What is asked
Lay out the records starting at the line containing "Where should I click to: Choose 'Пролетариат'" and ending at the line containing "tap(732, 340)" as a two-column CSV with the columns instruction and location. Give one row per record, putting its text and its answer each in a single quoted field and turning any line breaks into spaces.

Extracted material
- - -

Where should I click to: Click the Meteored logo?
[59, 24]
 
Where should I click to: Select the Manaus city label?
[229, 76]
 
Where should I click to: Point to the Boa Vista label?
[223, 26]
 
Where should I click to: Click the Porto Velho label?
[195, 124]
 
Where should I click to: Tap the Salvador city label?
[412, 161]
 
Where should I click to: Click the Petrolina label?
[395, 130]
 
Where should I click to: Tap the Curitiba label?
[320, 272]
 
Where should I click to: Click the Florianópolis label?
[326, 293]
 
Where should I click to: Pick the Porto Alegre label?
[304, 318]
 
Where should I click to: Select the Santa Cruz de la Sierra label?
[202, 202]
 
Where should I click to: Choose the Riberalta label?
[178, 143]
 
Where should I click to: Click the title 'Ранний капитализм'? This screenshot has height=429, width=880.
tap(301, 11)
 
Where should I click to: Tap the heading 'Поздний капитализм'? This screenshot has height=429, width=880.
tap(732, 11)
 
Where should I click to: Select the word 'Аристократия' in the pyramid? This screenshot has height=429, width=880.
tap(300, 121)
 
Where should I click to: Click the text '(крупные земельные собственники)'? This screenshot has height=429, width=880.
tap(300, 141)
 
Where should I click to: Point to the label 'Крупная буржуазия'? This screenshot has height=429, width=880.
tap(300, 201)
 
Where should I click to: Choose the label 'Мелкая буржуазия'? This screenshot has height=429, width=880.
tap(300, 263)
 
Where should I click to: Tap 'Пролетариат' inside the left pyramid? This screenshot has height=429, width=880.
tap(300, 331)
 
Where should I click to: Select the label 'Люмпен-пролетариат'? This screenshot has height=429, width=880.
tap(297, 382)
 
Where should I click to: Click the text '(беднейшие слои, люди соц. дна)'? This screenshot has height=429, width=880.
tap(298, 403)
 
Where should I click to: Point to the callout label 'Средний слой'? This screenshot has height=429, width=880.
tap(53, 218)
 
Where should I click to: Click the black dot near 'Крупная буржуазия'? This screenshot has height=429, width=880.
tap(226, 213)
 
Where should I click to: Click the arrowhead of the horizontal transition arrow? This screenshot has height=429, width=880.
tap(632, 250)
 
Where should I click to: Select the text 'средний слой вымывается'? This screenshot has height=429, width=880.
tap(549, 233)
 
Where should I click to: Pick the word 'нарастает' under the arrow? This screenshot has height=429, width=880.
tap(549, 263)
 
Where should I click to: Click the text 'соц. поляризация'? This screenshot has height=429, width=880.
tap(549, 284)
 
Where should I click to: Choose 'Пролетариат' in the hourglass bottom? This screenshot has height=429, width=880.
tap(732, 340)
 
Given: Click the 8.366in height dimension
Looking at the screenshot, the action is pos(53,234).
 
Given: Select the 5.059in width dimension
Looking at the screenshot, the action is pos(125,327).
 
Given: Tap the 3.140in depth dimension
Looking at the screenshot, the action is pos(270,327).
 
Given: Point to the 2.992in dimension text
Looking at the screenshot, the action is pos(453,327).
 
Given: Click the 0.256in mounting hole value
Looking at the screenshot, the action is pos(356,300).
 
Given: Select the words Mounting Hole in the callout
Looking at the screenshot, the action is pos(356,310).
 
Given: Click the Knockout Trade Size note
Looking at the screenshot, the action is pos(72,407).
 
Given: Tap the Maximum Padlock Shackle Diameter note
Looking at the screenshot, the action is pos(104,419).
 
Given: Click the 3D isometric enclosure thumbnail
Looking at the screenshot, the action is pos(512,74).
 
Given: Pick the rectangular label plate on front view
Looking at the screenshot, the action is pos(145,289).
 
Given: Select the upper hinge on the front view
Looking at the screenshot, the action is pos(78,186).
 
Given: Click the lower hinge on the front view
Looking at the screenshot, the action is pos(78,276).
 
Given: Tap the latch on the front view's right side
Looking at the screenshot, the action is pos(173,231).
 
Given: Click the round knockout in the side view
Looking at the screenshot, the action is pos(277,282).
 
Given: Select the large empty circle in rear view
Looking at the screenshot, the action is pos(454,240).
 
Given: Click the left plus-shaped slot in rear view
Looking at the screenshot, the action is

- - -

Task answer
instruction,location
"Where should I click to: Choose 'Пролетариат' in the hourglass bottom? This screenshot has height=429, width=880.","tap(732, 340)"